Closed cgostic closed 11 months ago
:wave: thanks for reporting!
I have unsuccessfully tried to reproduce the issue reported in the stack overflow question on RStudio Connect.
Is it possible to trim your example down into a more minimal working example? I think there might be a few typos in there as well as additional libraries maybe not needed? I am not sure that this is an arrow issue yet but lets try to narrow that down. I am also wondering if you've tried this with a public facing data like this - can you reproduce with the taxi data?
library(arrow)
bucket <- s3_bucket("voltrondata-labs-datasets/nyc-taxi/year=2019/month=6")
open_dataset(bucket)
@boshek Thanks so much for the reply! I appreciate your time!
I've worked out a reprex I can share that still yields the error.
Attached Materials:
Steps to recreate:
1. Write ozone data to a private AWS bucket
library(arrow)
library(aws.s3)
# Using attached dataset
ozone <- read.csv(unz('ozone_data_2022.zip', 'ozone_data_2022.csv'))
bname <- '<your-bucket>'
db_uri <- paste0('s3://',bname)
write_dataset(ozone,
path = db_uri,
format = 'arrow',
partitioning = c('aqs_sitecode', 'sample_duration',
'parameter', 'poc'))
2. Deploy app
This app should run fine locally.
After deployment ( to shinyapps.io or RStudio Connect) I've observed the following:
# See attached lockfile for package versions
library(shiny)
library(dplyr)
library(ggplot2)
library(htmltools)
library(arrow)
library(aws.s3)
bname <- 'bucket'
db_uri <- paste0('s3://',bname)
ds <- arrow::open_dataset(db_uri, format = 'arrow', unify_schemas = F)
ui <- fluidPage(
fluidRow(column(3,
selectInput('sitecode',
label = 'Select Site',
choices = unique(metadata$aqs_sitecode),
selected = NULL)),
column(2,
div(style = 'padding-top:26px',
actionButton('go', 'Create Plot', width = '100%')))),
fluidRow(plotOutput('TS')),
fluidRow(textOutput('connstr'))
)
server <- function(input, output, session) {
selected_site <- reactiveValues(sitecode = NULL)
observeEvent(input$go, {
selected_site$sitecode <- input$sitecode
})
plot_data <- reactive({
req(selected_site$sitecode)
s <- as.integer(selected_site$sitecode)
ds %>%
filter(aqs_sitecode == s,
parameter == 'Ozone',
sample_duration == '1 HOUR',
poc == 1) %>%
select(date_time2, sample_measurement) %>%
collect()
})
output$TS <- renderPlot({
req(selected_site$sitecode,
is.data.frame(plot_data()))
ggplot(plot_data()) +
geom_line(aes(date_time2, sample_measurement)) +
scale_x_datetime() +
labs(x = 'DateTime', y = 'Ozone in ppb', main = selected_site$sitecode)
})
log_db <- reactivePoll(30000, session, #reactivePoll inside the server
# Check for maximum month
checkFunc = function() {
r_num <- ds %>%
filter(aqs_sitecode == 51190007,
sample_duration == '1 HOUR',
parameter == 'Ozone',
poc == 1) %>%
collect() %>%
nrow()
print(r_num)
return(as.character(r_num))
},
valueFunc = function() {
print('pinged')
return(" ")
}
)
output$connstr <- renderText(log_db())
}
shinyApp(ui = ui, server = server)
3. In-app workflow to create error
Hello and happy new year! Wondering if this issue has/will be revisited with the updated reprex above. Identifying whether the problem is with Arrow or a different software would really help us decide if we need to shift our data structure in the short term to meet deadlines.

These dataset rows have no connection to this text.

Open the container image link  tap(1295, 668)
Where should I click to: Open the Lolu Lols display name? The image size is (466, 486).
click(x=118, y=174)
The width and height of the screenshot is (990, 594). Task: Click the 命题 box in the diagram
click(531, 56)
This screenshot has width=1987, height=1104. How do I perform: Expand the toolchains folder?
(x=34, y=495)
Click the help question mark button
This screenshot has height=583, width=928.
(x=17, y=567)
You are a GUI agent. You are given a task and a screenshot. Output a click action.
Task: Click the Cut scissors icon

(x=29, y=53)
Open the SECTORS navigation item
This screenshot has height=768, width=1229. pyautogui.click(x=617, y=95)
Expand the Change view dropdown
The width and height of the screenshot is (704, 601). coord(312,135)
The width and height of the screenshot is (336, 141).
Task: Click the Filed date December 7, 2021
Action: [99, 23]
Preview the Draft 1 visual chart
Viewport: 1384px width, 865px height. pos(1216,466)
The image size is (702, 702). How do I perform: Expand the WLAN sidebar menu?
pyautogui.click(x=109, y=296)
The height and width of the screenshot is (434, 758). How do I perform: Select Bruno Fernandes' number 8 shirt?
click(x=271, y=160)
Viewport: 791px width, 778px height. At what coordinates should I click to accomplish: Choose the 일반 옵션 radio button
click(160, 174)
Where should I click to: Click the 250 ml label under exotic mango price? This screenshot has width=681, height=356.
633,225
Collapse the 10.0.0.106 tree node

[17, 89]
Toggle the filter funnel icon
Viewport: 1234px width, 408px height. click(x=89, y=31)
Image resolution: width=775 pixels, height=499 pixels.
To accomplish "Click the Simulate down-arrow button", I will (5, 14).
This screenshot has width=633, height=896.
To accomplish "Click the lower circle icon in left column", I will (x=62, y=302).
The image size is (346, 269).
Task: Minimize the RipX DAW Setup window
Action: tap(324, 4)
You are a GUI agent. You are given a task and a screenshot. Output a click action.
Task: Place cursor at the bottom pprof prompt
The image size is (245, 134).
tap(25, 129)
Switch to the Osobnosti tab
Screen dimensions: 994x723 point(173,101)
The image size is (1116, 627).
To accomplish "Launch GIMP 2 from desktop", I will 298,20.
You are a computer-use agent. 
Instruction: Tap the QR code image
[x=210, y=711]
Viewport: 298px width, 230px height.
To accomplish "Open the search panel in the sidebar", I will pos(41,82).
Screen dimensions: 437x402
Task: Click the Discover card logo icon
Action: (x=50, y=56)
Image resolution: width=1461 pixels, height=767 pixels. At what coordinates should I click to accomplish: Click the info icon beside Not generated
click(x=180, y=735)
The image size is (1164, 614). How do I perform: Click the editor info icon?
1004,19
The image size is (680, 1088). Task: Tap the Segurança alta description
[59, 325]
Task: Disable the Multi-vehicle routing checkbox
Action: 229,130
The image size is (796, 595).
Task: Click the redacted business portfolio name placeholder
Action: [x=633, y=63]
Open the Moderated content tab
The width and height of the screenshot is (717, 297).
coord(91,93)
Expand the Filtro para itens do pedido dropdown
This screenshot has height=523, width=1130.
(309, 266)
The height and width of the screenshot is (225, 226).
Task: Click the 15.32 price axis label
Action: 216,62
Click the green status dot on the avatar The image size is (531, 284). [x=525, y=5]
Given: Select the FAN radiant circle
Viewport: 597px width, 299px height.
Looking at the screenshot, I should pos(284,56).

Thank you so much for your time and attention! It is really appreciated! @boshek @rok
I can reproduce this issue in RStudio Connect.
This is the error that I see (which is different that what you are reporting):
I tried a few troubleshooting steps including:
collect
call around to see where exactly the issue was. the only thing that "worked" was to pull all the data in right away which obviously isn't helpfulTwo additional questions:
Thanks so much for checking in!
I do see that error intermittently as well, though I more frequently get the one listed in the logs. From my observations, it seems that the sigpipe issue occurs in the first use of the app after publishing, but it usually shifts to the "stack imbalance" after continued use.
(1) I can definitely check writing the partitioned data as .csvs and get back to you! However, we're really hoping to maximize querying efficiency offered by feather files.
(2) I have not tried this on a Linux machine. Our RStudio Connect is hosted on an EC2, and shinyapps is also on AWS. These are the only two platforms I have access to, unfortunately.
The feather files are rather large so for something like this where so much is going across the wire, csv or parquet can actually be quicker. That said, it should still work regardless of file format.
microbenchmark::microbenchmark(
arrow = open_dataset(arrow_bucket, format = 'arrow', unify_schemas = FALSE) %>%
filter(parameter == 'Ozone',
sample_duration == '1 HOUR',
poc == 1) %>%
collect(),
csv = open_dataset(csv_bucket, format = 'csv', unify_schemas = FALSE) %>%
filter( parameter == 'Ozone',
sample_duration == '1 HOUR',
poc == 1) %>%
collect(),
parquet = open_dataset(parquet_bucket, format = 'parquet', unify_schemas = FALSE) %>%
filter( parameter == 'Ozone',
sample_duration == '1 HOUR',
poc == 1) %>%
collect(), times = 3L
)
Unit: seconds
expr min lq mean median uq max neval
arrow 16.984894 17.353667 17.822625 17.722439 18.241490 18.760542 3
csv 10.173464 10.474577 10.876690 10.775691 11.228303 11.680915 3
parquet 8.599491 8.630459 8.705268 8.661427 8.758156 8.854885 3
The reason I suggested Linux was because rsc and shinyapps running on linux machines so maybe this isn't related at to RStudio Connect. That would be good to test. I will see what I can do.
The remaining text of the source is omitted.